**SELECTED PASSAGE**
----------------------------------------
LawFlash

New Playbook on Climate Change Sets Paris Agreement in Motion

January 03, 2019

A recently approved rulebook for implementing the Paris Agreement lays the groundwork for how countries can report their progress on counteracting climate change—but will they actually be held accountable? While the rulebook requires countries to record and report on their emissions, and progress in cutting them, there is no mechanism for penalties for not doing so.

World delegates convened in Katowice, Poland in December, spending two weeks negotiating a new “rulebook” for navigating climate change, which nearly 200 countries (including the United States) approved on December 15. The rulebook will govern how nations will implement the Paris Agreement that 175 parties (174 countries plus the European Union) signed in 2015. These signatories approved the Paris Agreement with the central purpose of curbing global warming by limiting temperature rise in this century to 2 degrees Celsius over pre-industrial levels—the threshold that the Intergovernmental Panel on Climate Change (IPCC) has warned will cause catastrophic global impacts, including severe storm events, scorching heat waves, sea level rise, mass species extinction, and extended droughts, if crossed. While the Paris Agreement declared a collective agreement to reduce anthropogenic impacts on the climate, it did not spell out how countries would reach that goal. The new rulebook now lays the groundwork for that “how.”
----------------------------------------
**DATASET EXCERPT**

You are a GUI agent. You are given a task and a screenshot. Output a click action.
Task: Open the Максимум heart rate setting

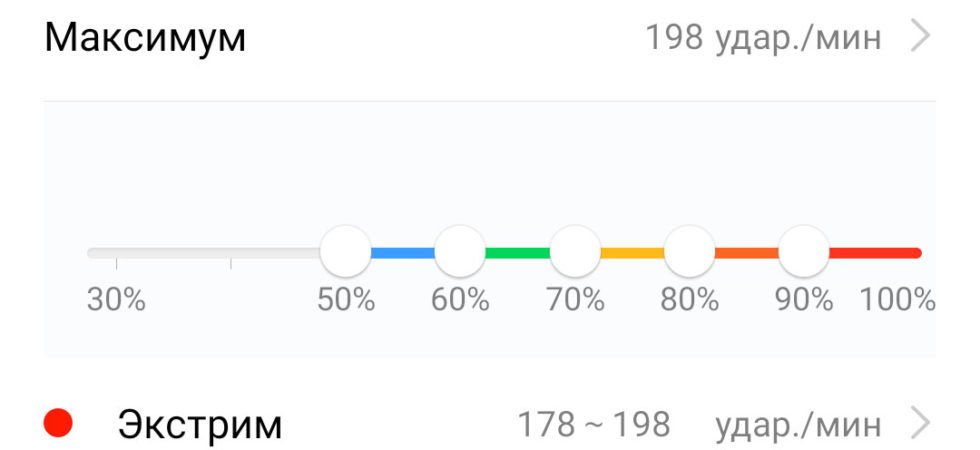click(x=489, y=39)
----------------------------------------
**TASK INSTRUCTIONS**
1. According to the LawFlash on the Paris Agreement rulebook, why did countries need a new rulebook? Answer in one to three sentences.
2. Extend the LawFlash on the Paris Agreement rulebook, starting after its last sentence.
None of the data is needed here.

**OUTPUTS BY TASK**
1. The Paris Agreement set a collective goal of reducing human impacts on the climate, but it did not spell out how countries would reach that goal. The rulebook approved in Katowice provides that "how" by governing how nations will implement the agreement.

2.
What the Rulebook Does

The rulebook provides a universal playbook for how countries may quantify, track, and report their emission reduction contributions. One chief provision is a requirement that countries issue “biennial transparency reports,” which should provide information necessary to track each country’s carbon-cutting progress. A technical team will then verify whether a country has met its promises, and a compliance committee will consider consequences if a country has not reported its progress or has failed to meet its promises. Every five years, countries will also evaluate their collective progress toward meeting the Paris Agreement goals.

Climate change activists have questioned, however, whether these measures will be enough. Among its critics, the New Climate Institute has complained that the rulebook is “grossly insufficient for the task at hand,” pointing out that the framework relies completely on countries’ self-selected contributions. Indeed, country-specific recommendations on areas of improvement were explicitly ruled out. Further, while a country may face consequences if it fails to meet its self-imposed pledge, any such consequences will be “non-adversarial and non-punitive,” with no mechanism to impose penalties. The rulebook also gives no guidance on two issues that may prove significant in achieving full buy-in from many carbon-dependent countries: (1) carbon credits and trading, and (2) a framework to delineate a level of financial aid for developing countries—decisions that have been delayed until November 2019 and November 2020, respectively.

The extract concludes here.